Comment 19 2011-08-24 10:34:27 PDT

> ACTUAL RESULT: Safari ignores the HTTP header and defaults to the default encoding instead. How did you decide that a default encoding is used for this frame? I'm pretty sure that we're correctly using UTF-8 as specified by Content-Type header field.

Leif Halvard Silli

Comment 20 2011-08-24 13:11:35 PDT

(In reply to comment #19) > > ACTUAL RESULT: Safari ignores the HTTP header and defaults to the default encoding instead. > > How did you decide that a default encoding is used for this frame? I'm pretty sure that we're correctly using UTF-8 as specified by Content-Type header field. Hm. Answer: By testing several times on my Leopard Mac and my Snow Leopard mac, in iCab and in Safari. I looked at the letters, and they were malformed like when UTF-8 is read as Win-1252. I also had to use the form, and the form was sent as WIN-1252 rather than UTF-8. But now, several hours later, things seems to work - except when I manually select the Western encoding, which is expected, with the way Safari works. So either I - nevertheless - made an error when I tested, e.g.

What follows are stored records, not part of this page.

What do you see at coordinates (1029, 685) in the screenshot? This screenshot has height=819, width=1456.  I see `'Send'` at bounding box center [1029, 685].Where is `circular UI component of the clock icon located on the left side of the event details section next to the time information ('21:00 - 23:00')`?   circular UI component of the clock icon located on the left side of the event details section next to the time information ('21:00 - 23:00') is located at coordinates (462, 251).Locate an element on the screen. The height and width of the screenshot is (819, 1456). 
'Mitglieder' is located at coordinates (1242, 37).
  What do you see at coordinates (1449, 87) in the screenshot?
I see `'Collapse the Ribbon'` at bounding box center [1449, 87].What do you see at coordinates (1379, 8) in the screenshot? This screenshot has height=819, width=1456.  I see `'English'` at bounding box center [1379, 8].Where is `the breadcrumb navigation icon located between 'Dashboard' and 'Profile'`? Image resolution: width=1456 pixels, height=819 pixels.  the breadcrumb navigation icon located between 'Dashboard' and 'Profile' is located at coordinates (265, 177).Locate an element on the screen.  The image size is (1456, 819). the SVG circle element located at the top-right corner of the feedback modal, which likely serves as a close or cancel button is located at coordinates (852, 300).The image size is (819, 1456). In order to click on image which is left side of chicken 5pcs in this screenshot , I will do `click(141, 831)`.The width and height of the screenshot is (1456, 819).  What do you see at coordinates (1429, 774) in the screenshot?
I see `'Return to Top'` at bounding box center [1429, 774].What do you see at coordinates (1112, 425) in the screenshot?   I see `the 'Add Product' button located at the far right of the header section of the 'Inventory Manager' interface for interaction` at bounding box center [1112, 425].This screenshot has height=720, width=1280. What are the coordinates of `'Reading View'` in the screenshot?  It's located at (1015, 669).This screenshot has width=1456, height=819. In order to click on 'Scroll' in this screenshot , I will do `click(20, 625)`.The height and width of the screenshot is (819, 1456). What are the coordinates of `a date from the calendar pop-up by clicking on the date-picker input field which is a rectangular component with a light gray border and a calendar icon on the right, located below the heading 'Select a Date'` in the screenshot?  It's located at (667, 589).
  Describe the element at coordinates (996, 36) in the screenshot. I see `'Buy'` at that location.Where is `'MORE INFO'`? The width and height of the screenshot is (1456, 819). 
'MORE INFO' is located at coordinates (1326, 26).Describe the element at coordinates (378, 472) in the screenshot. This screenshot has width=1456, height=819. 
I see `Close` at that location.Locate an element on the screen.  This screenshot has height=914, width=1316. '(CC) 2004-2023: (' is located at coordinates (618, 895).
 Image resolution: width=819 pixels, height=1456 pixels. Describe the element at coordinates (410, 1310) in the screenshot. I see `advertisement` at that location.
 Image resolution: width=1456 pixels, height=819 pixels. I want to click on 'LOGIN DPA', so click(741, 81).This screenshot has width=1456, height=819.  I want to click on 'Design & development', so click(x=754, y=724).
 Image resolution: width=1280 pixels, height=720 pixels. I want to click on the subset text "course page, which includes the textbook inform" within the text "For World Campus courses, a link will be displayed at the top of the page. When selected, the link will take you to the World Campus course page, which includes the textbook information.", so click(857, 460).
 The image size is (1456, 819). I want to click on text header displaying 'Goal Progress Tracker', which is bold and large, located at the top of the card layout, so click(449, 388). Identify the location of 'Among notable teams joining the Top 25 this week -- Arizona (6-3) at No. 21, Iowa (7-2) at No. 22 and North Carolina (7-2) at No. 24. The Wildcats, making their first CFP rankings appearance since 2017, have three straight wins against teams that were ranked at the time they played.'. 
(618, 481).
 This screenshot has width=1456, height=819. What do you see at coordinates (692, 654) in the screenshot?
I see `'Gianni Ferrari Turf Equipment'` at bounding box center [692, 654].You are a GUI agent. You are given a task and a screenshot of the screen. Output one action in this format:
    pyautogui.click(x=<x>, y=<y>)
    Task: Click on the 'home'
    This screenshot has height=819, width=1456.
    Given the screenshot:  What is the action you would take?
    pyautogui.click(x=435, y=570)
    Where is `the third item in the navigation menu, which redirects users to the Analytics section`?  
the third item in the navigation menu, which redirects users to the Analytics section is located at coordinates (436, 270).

I may - despite that I was aware of the problem - have manually selected win-1252 in the current Tab. Or - eventually - the page has somehow been updated during the day. Given the uncertainty, I of course withdraw my claims about this page.

Leif Halvard Silli

Comment 21 2011-09-25 11:45:27 PDT

WEbkit does not pick up this page as UTF-8: http://www.kitanosawa.com/hp_php_html/index.php * contains <meta http-equiv="content-style-type" content="text/css; charset=utf-8" /> (for CSS) instead of proper charset tag * Firefox picks it up correctly if "Japanese encoding sniffing" isused (CharDet) * Chrome picks up the encoding * Opera picsk up the encoidng. * IE9 does *not* pick up the encoding

Eric Seidel (no email)

Comment 22 2012-10-27 01:49:45 PDT

I got lost somewhere along this long argument, sorry. If you have specific examples of pages we fail to sniff correctly, but that other browsers do, please open a separate bug, and I or others are happy to take a look. I'm sorry this bug got off the rails as it did, but I'm closing for now. Thanks for the bug!